Complete initial care plan within 30 days of enrollment
How long is the outreach period for a new patient?
30 days
Example: If Ms. Brown was assigned to me on March 15, I have until April 14 to complete the outreach workflow, in attempt to engage and enroll them.
Document one outreach attempt/activity per week for 4 weeks.
What is included in the Enrollment note “HH Enrollment"
Note Template: HH Enrollment Note
Was the DOH 5055 Health Home Consent completed? Y/N
Was the DOH 5234 Notice of Determination for Enrollment in the New York State Health Home Program completed? Y/N
Was the “Welcome Enrollment letter” provided? Y/N
Was the Member Bill of Rights provided? Y/N
Chart sent to supervisor for review
May also include any additional info in your note
Change status from Outreach to Enrolled (Program tab)
Mark target complete (“Complete outreach for enrollment”)
When should Care Plans be updated?
Care Plans must be updated every 6 months
If I don’t reach the patient on my first try, when/how often should I follow up?
Call each week over the next month (30 days)
What else should I try, other than a phone call?
•Refer to “New Member Outreach” note template for upcoming appointment information and try to coordinate a warm handoff with the care team
•MyChart message
•Text message
•Care team conference or collateral contact
Where can you find the "Welcome Enrollment Letter"
Program tab “Communication Management”
CCMP HEALTH HOME WELCOME ENROLLMENT LETTER
What does S*M*A*R*T stand for when describing goals?
Specific- The goal should identify a specific action or event that will take place, as clearly as possible.
Question: What exactly do you want to accomplish?
Think: Who, what, when, where, why?
Ex. Bryan will get screened for colon cancer.
Ex. Lilly will use medical transportation to get to her appointments.
Measurable-The goal and its benefits should be quantifiable.
Question: How will you know that you’ve reached your goal? How will you know you’ve made progress towards your goal?
Ex. Bryan will complete a colonoscopy at Mount Sinai Hospital.
Ex. Lilly will use Medical Answering Services (MAS) to get to her next psychiatry appointment.
Achievable- The goal should require some work, be attainable given available resources.

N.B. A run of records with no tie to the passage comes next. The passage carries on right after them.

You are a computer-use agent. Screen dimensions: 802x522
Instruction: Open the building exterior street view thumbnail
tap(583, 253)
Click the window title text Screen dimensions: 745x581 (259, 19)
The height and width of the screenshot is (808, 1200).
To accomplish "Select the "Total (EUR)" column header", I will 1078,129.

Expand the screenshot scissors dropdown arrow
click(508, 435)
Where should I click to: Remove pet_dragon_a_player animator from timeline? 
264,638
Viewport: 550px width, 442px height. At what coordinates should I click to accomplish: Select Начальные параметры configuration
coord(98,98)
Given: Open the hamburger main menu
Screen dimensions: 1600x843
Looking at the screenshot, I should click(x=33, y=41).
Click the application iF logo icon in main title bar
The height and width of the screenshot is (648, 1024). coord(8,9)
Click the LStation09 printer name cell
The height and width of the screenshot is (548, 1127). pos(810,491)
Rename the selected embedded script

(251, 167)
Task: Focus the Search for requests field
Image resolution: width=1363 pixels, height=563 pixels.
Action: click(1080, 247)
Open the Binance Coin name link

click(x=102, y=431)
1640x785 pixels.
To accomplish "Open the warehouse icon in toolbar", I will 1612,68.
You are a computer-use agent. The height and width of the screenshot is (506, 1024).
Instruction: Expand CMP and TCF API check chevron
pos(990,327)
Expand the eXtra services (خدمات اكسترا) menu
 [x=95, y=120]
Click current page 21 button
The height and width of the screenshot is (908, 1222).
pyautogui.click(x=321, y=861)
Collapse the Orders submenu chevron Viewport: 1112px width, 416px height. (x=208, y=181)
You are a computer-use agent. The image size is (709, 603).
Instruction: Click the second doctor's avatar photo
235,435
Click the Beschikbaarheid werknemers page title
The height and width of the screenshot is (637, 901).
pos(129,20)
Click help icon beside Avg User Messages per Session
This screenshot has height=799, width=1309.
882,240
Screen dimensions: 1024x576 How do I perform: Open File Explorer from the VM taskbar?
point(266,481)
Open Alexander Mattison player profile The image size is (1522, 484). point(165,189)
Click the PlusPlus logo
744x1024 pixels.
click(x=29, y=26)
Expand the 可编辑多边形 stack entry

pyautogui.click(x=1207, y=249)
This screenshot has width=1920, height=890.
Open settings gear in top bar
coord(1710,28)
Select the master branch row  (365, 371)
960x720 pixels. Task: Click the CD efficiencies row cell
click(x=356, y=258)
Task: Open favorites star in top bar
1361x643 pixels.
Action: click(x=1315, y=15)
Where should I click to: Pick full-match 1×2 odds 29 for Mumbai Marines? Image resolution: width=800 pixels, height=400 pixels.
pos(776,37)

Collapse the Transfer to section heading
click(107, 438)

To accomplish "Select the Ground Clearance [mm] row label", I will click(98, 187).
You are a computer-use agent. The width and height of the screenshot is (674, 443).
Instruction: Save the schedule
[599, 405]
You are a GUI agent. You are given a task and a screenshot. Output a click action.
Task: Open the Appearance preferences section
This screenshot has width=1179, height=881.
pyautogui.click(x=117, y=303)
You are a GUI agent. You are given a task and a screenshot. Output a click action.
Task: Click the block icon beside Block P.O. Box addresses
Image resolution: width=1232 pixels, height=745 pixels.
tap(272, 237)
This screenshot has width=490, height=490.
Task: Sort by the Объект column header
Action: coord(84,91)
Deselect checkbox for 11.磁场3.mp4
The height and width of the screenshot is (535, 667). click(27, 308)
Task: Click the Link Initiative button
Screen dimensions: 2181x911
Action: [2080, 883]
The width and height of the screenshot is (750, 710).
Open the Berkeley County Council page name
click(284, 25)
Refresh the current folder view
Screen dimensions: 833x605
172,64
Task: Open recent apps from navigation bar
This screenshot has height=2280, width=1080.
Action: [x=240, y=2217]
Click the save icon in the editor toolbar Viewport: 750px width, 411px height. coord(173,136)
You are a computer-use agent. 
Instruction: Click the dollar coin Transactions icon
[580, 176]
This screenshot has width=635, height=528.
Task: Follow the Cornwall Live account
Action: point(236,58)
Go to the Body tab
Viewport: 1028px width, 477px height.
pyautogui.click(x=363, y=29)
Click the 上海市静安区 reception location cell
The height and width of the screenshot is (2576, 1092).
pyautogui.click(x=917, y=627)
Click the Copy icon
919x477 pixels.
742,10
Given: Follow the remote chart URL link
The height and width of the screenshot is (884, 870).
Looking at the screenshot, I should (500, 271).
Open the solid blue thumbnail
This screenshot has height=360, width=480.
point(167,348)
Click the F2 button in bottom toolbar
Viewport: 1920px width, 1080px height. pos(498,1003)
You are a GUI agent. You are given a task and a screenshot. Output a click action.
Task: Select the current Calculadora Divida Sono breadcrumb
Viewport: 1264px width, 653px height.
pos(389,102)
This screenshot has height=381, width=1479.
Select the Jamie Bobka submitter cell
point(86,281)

Question: Can this realistically happen? What resources do you need to achieve this goal?
Ex. Bryan will arrange for his care navigator to escort him home from Mount Sinai after the procedure
He will need to speak with the GI nurse the week of the procedure to learn about how to prepare safely
The colonoscopy is fully covered by Bryan’s insurance!
Ex. Lilly will call MAS with her care navigator on three-way call to book her first ride
Care Navigator will fully explain the service in advance so that Lilly knows what to expect
Relevant-The goal should specifically link back to an identified need (discussed in the Comprehensive Assessment) or barrier they face regarding their health and wellbeing. At least one goal should relate to their eligibility for care management (ex. Managing a chronic health or mental health condition, addressing the social determinants of health, etc.)
Question: Why is this goal important to me?
Ex. Bryan has been noticing some concerning GI symptoms, and he is at higher risk for colon cancer due to his family history. He wants to get screened so that any issues can be caught early.
Ex. Lilly gets overwhelmed taking public transportation due to her PSTD and anxiety symptoms. She needs a safe and simple way to get to her mental health appointments.
Timely-The goal should state the time frame in which it will be accomplished.
Attach a date to each goal. State what you intend to accomplish and by when.
Try a mix of long and short term goals. Don’t get overwhelmed trying to complete 10 new tasks within the next month.
Even goals for ongoing practices (ex. Take my insulin every day) should have a planned time for trial and check-in, to see what worked
Ex. Bryan and care navigator will call to schedule the colonoscopy within the next two weeks. Plan to complete the procedure by the end of September, 2023
Ex. Lilly will take MAS to her psych appointment on 9/12/2023. She will call MAS by the end of August to book her ride.